Storage DRS Archives - Page 10 of 10

Partially connected datastore clusters

October 7, 2011 by frankdenneman

The first article in the series about architecture and design decisions series focuses on the connectivity of the datastores within the datastore cluster. Connectivity between ESXi hosts and datastores in the datastore cluster affects initial placement and load balancing decisions made by DRS and Storage DRS. Although connecting a datastore to all ESXi hosts inside a cluster is a common practice, we still come across partially connected datastores in virtual environments.
What is the impact of a partially connected datastore, member of a datastore cluster, connected to a DRS cluster? What interoperability problems can you expect and what is the impact of this design on DRS load balancing operations and SDRS load balancing operations?
Let’s start with the basic terminology.

Fully connected datastore clusters
A fully connected datastore cluster is when the storage is attached to all ESX servers in a cluster. This is a recommendation, but it is not enforced.
Partially connected datastore clusters
If a datastore is connected to a subset of ESXi hosts inside the DRS cluster, the datastore cluster is treated as a partially connected datastore cluster.

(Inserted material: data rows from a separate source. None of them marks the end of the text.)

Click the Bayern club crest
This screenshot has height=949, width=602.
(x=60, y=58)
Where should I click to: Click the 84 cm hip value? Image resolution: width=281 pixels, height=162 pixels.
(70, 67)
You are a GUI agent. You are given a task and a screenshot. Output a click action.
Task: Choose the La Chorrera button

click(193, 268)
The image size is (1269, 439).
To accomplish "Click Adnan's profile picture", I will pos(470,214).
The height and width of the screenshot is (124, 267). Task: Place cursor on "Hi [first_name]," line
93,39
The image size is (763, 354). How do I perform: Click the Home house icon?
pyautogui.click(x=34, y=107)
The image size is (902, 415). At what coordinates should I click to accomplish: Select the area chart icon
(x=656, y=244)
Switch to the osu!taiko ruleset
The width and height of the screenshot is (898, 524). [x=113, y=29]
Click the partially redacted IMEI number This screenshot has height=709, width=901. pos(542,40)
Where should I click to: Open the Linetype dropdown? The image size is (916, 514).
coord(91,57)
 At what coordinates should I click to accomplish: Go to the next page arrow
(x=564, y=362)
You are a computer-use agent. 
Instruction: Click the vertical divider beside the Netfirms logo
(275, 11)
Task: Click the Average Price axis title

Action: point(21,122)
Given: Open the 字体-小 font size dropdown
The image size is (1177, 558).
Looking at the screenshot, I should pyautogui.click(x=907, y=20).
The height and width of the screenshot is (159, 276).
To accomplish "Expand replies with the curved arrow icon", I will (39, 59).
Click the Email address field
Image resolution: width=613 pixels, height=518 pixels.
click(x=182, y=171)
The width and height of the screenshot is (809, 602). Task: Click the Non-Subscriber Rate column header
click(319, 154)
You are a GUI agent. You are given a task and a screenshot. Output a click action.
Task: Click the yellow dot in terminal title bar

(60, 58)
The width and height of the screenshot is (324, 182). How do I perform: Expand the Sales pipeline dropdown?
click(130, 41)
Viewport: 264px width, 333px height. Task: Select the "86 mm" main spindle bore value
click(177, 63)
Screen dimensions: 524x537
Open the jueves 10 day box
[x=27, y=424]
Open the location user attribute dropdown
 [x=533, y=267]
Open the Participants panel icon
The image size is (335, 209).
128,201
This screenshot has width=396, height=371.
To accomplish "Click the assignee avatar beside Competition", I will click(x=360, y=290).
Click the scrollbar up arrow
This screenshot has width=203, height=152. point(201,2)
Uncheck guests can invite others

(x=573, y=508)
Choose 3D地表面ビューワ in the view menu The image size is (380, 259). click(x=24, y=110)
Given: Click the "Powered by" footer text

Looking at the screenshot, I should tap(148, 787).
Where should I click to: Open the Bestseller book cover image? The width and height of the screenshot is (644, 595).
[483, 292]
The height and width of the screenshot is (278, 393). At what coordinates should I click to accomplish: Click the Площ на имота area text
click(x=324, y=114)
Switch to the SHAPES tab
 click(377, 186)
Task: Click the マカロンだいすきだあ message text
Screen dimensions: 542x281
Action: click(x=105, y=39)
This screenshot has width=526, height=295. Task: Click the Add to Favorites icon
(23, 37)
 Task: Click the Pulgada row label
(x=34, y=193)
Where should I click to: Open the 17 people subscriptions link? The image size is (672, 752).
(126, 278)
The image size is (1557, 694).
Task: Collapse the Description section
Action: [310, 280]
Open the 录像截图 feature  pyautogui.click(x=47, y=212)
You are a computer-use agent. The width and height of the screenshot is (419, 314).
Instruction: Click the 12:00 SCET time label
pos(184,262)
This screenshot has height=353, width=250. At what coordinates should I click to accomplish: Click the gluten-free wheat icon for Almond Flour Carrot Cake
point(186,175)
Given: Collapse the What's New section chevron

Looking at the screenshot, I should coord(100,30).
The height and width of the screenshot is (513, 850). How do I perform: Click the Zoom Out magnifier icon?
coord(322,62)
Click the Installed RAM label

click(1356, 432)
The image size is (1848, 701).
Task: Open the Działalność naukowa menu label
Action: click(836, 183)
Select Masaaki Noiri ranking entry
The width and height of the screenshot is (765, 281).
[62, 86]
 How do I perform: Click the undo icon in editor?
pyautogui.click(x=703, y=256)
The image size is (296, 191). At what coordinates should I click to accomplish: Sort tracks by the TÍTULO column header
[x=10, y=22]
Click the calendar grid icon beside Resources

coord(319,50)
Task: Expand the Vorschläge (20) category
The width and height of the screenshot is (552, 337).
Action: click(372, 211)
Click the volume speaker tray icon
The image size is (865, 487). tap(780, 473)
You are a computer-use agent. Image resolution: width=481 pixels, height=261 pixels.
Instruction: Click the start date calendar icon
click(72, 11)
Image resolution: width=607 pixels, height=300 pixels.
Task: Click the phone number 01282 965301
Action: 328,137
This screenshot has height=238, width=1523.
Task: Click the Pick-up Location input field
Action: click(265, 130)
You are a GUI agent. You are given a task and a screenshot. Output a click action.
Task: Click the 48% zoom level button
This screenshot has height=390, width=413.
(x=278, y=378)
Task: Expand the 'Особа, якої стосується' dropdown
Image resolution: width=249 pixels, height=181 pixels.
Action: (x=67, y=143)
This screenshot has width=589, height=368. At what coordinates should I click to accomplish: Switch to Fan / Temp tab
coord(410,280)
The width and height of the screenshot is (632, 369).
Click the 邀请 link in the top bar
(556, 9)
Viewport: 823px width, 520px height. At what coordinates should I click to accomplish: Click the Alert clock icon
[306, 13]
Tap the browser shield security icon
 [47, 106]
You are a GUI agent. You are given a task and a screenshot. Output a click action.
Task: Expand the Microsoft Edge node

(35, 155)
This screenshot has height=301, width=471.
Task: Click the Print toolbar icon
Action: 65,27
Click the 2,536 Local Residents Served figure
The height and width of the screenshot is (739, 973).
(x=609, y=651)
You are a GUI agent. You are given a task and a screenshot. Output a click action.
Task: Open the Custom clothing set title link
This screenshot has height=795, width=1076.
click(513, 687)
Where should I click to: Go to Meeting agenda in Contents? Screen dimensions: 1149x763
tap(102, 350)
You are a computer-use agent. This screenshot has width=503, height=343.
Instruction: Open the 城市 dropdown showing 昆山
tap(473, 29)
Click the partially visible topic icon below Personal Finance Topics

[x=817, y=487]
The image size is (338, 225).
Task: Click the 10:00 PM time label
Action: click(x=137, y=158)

Now what happens if the DRS cluster is connected to partially connected datastores? It’s important to understand that the goal of both DRS and SDRS is resource availability, key to offering resource availability is to provide or have as much as mobility as possible. SDRS will not generate any migration recommendations that will reduce the compatibility of a virtual machine regarding datastore connections. Virtual machine to host compatibility are captured in compatibility lists.
Compatibility list
Inside the cluster a vm-host compatibility list is generated for each virtual machine. The compatibility list determines which ESXi host in the cluster have network and storage configurations that allow the virtual machine to successfully come online. Membership of a Mandatory VM to host affinity rules are also listed in the compatibility list.If the network portgroup or datastore is not available on the host, or the host is not listed in the host group of the mandatory affinity rule, the ESXi server is deemed incompatible to host that virtual machine.
As mentioned, both DRS and SDRS focus on resource availability and resource outage avoidance, therefore SDRS prefers a datastore that is connected to all hosts rather than selecting a datastore that is partially connected. Connecting datastores to a subset of hosts reduce the compatibility list impacting the mobility of the virtual machine reducing the efficiency of DRS and SDRS.
Finding a suitable location or the ability to load balance becomes more challenging when the cluster and datastore cluster are partially connected. During initial placement a selection of a datastore may impact the mobility of the virtual machine amongst the hosts, while selecting a host impacts the mobility of a virtual machines amongst the datastores in the datastore cluster.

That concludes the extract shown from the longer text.